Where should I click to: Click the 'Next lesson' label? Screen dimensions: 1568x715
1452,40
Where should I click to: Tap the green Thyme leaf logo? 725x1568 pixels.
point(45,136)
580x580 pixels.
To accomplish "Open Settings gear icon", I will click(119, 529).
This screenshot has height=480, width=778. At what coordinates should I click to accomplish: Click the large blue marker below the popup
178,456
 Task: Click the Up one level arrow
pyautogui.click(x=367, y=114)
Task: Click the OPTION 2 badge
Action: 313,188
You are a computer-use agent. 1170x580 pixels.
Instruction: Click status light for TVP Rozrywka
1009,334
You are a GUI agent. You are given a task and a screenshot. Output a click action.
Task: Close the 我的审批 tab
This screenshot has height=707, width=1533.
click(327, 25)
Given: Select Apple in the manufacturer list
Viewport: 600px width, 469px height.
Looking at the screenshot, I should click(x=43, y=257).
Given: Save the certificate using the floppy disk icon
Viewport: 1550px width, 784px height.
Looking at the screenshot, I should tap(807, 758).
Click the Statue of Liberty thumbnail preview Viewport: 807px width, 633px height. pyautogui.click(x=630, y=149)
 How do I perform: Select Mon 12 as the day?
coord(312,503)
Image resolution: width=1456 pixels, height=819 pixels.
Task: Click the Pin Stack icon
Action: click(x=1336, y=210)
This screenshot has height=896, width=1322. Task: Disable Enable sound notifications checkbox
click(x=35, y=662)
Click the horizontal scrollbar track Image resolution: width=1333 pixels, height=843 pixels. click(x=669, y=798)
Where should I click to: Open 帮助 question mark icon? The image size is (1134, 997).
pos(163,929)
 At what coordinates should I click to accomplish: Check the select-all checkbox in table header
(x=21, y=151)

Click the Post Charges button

SHORT PROBLEM: Update the data above by changing each "Viewport" to "Canvas" and leaving every other character as it is.

SOLUTION BELOW:
Where should I click to: Click the 'Next lesson' label? Screen dimensions: 1568x715
1452,40
Where should I click to: Tap the green Thyme leaf logo? 725x1568 pixels.
point(45,136)
580x580 pixels.
To accomplish "Open Settings gear icon", I will click(119, 529).
This screenshot has height=480, width=778. At what coordinates should I click to accomplish: Click the large blue marker below the popup
178,456
 Task: Click the Up one level arrow
pyautogui.click(x=367, y=114)
Task: Click the OPTION 2 badge
Action: 313,188
You are a computer-use agent. 1170x580 pixels.
Instruction: Click status light for TVP Rozrywka
1009,334
You are a GUI agent. You are given a task and a screenshot. Output a click action.
Task: Close the 我的审批 tab
This screenshot has height=707, width=1533.
click(327, 25)
Given: Select Apple in the manufacturer list
Canvas: 600px width, 469px height.
Looking at the screenshot, I should click(x=43, y=257).
Given: Save the certificate using the floppy disk icon
Canvas: 1550px width, 784px height.
Looking at the screenshot, I should tap(807, 758).
Click the Statue of Liberty thumbnail preview Canvas: 807px width, 633px height. pyautogui.click(x=630, y=149)
 How do I perform: Select Mon 12 as the day?
coord(312,503)
Image resolution: width=1456 pixels, height=819 pixels.
Task: Click the Pin Stack icon
Action: click(x=1336, y=210)
This screenshot has height=896, width=1322. Task: Disable Enable sound notifications checkbox
click(x=35, y=662)
Click the horizontal scrollbar track Image resolution: width=1333 pixels, height=843 pixels. click(x=669, y=798)
Where should I click to: Open 帮助 question mark icon? The image size is (1134, 997).
pos(163,929)
 At what coordinates should I click to accomplish: Check the select-all checkbox in table header
(x=21, y=151)

Click the Post Charges button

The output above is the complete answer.